Lee Hyukjae dan Lee Donghae sama-sama berusia 23 tahun. Sementara Lee Sungmin berusia 2 tahun lebih tua di atas mereka. Meskipun secara fisik, Sungmin justru terlihat seperti magnae di antara mereka. Karena ketiganya memiliki marga yang sama, orang-orang sering menyebut mereka dengan sebutan Lee brothers. Mereka memang telah hidup bersama lebih dari belasan tahun lamanya, namun sebenarnya tidak banyak hal yang diketahui oleh Donghae dan juga Eunhyuk tentang masa lalu Lee Sungmin. Pemuda manis itu pribadi yang sangat tertutup ketika ditanya soal masa lalunya. Mereka hanya tahu jika keluarga Sungmin menjadi korban pembantaian dari sekelompok penjahat yang berniat merampok rumah keluarga Sungmin. Sungmin sendiri menjadi satu-satunya anggota keluarga yang selamat meski tubuh mungilnya harus merasakan panasnya selongsong peluru yang menembus lengan kirinya.
Sejak kejadian mengerikan malam itu, kepribadian Sungmin berubah 180 derajat. Ia memutuskan untuk berhenti berbicara. Ia mengunci rapat mulutnya bahkan ketika polisi berniat untuk menyelidiki siapa-siapa saja orang yang melakukan pembantaian itu. Sungmin seolah menyimpan rapat masa lalunya itu untuk dirinya sendiri. Memendamnya di dalam hati dan mungkin juga akan membawanya sampai ia mati.
.
.
.
Waktu menunjukkan pukul 12 siang. Para pelanggan toko kue mereka semakin ramai dan memadati toko kecil mereka. Hyukjae harus bolak-balik menuju dapur untuk mengambil kue yang baru saja selesai dipanggang dalam tungku raksasa.

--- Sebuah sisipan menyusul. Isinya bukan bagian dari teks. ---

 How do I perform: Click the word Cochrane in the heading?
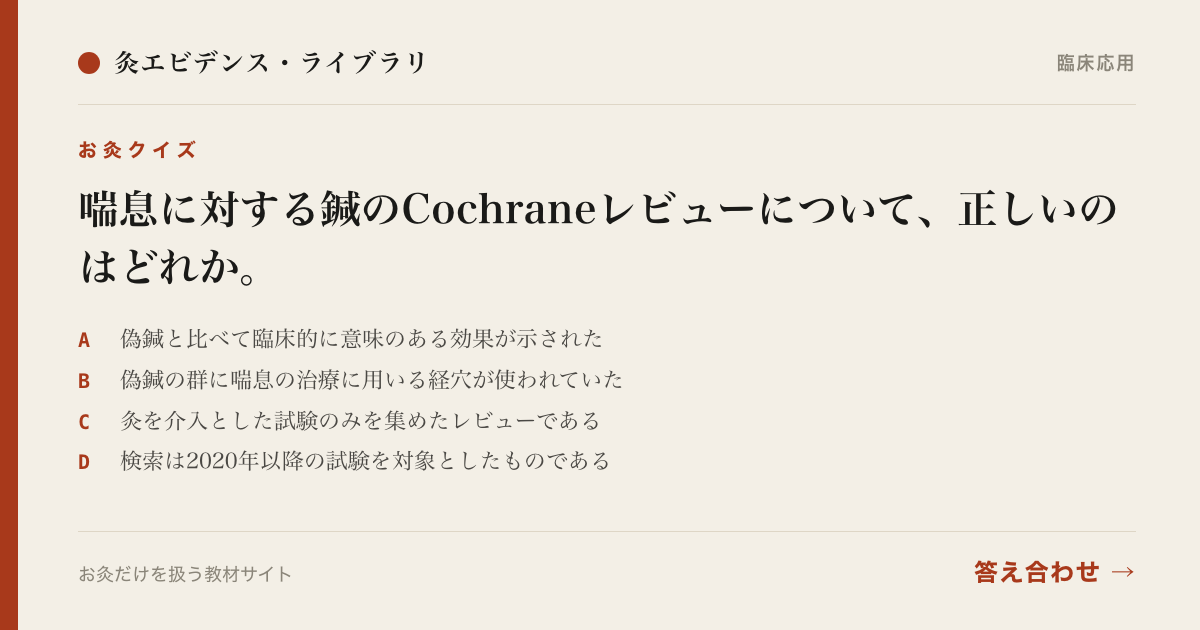[x=499, y=209]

"Eunhyuk-ah, apa kau sudah mengantarkan pesanan Nyonya Jung hari ini?"
Lee Hyukjae atau yang lebih sering dipanggil Eunhyuk menatap horor ke arah Donghae, "Ah matta." Teriak Hyukjae sembari menepuk keningnya sedikit keras. "Bagaimana ini? Aku tidak mungkin meninggalkanmu sendirian di sini."
"Haiishh Kau ini benar-benar bodoh. Aku sudah meningatkanmu sejak tadi." Bentak Donghae merasa kesal.
Sungmin yang secara kebetulan berada di belakang mereka menepuk pelan bahu Donghae. 'Biar aku saja yang mengantar' Sungmin menyunggingkan senyumannya sembari menggerakkan kedua tangannya memberi isyarat agar Donghae memahami maksudnya.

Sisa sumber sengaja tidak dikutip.